Verglichen mit den Maigesetzen der Jahre 1873 und 1874 sowie der daraus resultierenden Sperrung und Ausweisung zahlreicher Geistlicher wird einem Folgephänomen des 1875 erlassenen Gesetzes über die Einstellung der Zuschüsse aus Staatsmitteln für die römisch-katholischen Bistümer und Geistlichen im preußischdeutschen Kulturkampf deutlich weniger Aufmerksamkeit geschenkt: der Problematik der sogenannten "Staatspfarrer''. Daher soll in diesem Beitrag am Beispiel der Pfarrer Johann Allard und Hermann Kierig das Verhalten dieser Gruppe von Geistlichen gegenüber den staatlichen Kampfmaßnahmen exemplarisch beleuchtet werden.

"Staatspfarrer"

Nach den vorangegangenen Schritten des Staates (Aufhebung der Katholischen Abteilung im Kultusministerium/1871. dem Jesuitengesetz/ 1872 sowie den Anstellungs- und Vorbildungsgesetzen für katholische Geistliche von 1873 und 1874 sah der bisher noch verschont gebliebene Kern des Pfarrklerus der Anwendung des am 22.4.1875 verkündeten "Brotkorb"-Gesetzes mit gemischten Gefühlen entgegen.

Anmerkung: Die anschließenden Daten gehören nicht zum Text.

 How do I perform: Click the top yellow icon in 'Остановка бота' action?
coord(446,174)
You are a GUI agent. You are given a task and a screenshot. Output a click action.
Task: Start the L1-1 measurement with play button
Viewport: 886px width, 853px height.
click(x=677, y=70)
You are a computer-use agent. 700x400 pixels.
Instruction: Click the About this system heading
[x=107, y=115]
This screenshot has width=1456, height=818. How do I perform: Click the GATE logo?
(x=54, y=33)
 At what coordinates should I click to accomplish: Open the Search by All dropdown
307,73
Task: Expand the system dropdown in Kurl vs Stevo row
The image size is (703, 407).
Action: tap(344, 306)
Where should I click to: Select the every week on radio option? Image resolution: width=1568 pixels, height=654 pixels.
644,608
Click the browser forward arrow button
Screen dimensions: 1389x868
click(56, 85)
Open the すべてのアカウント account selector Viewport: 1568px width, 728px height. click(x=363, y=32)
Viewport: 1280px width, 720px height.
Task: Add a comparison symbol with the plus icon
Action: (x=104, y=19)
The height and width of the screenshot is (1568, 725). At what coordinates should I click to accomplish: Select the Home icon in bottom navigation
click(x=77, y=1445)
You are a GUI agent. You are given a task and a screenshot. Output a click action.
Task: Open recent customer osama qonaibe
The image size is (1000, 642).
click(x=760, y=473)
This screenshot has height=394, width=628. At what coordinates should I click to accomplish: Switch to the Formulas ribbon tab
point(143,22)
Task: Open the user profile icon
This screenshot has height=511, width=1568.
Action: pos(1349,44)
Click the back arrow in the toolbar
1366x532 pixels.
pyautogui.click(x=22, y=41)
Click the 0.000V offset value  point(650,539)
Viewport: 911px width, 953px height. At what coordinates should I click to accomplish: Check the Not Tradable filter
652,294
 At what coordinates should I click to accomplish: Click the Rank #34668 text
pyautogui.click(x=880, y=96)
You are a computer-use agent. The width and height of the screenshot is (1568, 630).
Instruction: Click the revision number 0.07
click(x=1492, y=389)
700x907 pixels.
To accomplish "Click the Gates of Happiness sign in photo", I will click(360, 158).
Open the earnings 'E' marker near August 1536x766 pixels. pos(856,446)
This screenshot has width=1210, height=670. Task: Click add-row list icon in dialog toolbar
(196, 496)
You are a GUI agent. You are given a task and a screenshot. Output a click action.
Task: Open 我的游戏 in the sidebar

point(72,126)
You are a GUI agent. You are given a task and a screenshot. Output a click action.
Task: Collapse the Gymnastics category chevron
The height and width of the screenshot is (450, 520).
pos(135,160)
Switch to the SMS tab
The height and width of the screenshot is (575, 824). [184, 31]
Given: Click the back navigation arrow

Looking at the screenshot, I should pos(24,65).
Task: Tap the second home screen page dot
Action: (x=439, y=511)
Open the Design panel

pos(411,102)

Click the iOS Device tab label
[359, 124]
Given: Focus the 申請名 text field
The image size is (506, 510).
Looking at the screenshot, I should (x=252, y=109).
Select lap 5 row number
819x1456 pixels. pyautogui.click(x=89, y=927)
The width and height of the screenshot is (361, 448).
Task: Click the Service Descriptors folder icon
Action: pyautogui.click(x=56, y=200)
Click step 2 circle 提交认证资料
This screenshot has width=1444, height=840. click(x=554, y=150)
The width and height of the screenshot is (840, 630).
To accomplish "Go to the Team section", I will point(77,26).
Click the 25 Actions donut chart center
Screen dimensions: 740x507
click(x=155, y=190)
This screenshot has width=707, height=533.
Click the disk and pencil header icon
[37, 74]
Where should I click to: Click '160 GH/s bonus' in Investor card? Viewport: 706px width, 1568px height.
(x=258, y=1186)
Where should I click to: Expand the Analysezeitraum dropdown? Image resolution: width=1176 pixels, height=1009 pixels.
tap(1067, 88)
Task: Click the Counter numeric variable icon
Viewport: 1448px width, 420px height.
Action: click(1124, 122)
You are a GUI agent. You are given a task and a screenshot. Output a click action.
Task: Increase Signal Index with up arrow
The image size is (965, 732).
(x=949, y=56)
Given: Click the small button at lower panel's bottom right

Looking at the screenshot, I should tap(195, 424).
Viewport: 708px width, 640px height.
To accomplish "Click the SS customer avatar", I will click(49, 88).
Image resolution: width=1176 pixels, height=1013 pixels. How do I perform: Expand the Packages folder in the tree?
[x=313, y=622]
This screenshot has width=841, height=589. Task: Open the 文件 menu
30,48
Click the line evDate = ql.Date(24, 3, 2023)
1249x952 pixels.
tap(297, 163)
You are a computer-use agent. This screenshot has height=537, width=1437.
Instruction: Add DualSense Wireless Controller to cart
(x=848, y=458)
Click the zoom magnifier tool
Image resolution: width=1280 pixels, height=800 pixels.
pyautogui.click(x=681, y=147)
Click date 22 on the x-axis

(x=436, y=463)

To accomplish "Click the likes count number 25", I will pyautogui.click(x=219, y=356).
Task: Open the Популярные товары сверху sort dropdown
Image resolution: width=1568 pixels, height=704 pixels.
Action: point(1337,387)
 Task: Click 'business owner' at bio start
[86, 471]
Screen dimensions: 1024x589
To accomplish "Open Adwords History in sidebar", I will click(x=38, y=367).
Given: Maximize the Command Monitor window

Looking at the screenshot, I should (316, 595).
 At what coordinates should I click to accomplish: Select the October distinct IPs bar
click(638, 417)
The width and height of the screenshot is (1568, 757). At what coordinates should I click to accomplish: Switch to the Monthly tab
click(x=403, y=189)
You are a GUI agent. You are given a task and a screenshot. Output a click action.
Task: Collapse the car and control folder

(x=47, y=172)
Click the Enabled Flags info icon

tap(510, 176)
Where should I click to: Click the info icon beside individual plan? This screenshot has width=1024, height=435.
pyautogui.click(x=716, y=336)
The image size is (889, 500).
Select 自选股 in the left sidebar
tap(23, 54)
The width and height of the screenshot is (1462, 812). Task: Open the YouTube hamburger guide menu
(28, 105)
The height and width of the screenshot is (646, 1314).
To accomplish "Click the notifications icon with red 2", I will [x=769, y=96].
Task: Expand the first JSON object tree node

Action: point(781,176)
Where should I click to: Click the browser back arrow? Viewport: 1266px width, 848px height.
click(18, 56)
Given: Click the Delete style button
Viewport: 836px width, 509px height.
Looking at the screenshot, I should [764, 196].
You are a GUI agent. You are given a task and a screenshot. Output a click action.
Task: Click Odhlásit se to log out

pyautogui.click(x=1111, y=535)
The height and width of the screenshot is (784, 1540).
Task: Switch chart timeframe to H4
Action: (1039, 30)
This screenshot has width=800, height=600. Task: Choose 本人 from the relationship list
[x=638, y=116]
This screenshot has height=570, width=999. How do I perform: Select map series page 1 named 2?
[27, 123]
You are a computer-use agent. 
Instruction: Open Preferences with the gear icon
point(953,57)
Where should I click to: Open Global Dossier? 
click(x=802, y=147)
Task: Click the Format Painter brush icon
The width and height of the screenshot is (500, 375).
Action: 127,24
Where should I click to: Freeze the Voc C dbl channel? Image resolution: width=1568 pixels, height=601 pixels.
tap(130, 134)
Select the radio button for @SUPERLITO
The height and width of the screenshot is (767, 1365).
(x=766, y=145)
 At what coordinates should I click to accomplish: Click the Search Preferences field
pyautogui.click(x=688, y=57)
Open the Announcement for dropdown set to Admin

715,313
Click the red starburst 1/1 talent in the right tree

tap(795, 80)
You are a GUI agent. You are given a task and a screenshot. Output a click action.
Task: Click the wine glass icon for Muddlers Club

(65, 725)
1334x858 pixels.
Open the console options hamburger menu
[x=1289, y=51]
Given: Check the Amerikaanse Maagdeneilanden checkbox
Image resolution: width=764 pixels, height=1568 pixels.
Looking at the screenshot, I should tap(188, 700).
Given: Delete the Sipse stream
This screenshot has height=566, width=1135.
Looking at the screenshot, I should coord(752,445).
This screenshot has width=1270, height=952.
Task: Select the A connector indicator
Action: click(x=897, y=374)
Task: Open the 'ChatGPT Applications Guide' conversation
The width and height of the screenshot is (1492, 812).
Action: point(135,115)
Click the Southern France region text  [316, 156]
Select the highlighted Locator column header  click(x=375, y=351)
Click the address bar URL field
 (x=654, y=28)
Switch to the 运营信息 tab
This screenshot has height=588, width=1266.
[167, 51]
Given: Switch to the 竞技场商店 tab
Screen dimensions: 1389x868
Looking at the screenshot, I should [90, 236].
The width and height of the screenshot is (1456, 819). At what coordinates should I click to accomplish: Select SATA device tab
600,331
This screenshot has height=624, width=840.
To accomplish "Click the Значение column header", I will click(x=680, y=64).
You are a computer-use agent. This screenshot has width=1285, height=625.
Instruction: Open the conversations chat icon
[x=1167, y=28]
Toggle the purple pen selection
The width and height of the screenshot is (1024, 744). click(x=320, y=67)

"Insbesondere waren die Geistlichen darauf gespannt, zu erfahren, von welchen unter ihnen die Regierung annehme, daß sie die Gesetze befolgten, und welchen sie deshalb das Gehalt weiter auszahlen werde. Lebhaft wurde die Frage erörtert, ob ein Pfarrer, dem das Gehalt ohne sein Zutun ins Haus geschickt werde, dasselbe als ihm rechtlich zustehend ruhig behalten könne, oder ob er ausdrücklich erklären müsse, daß er die Maigesetze nicht anerkenne."1)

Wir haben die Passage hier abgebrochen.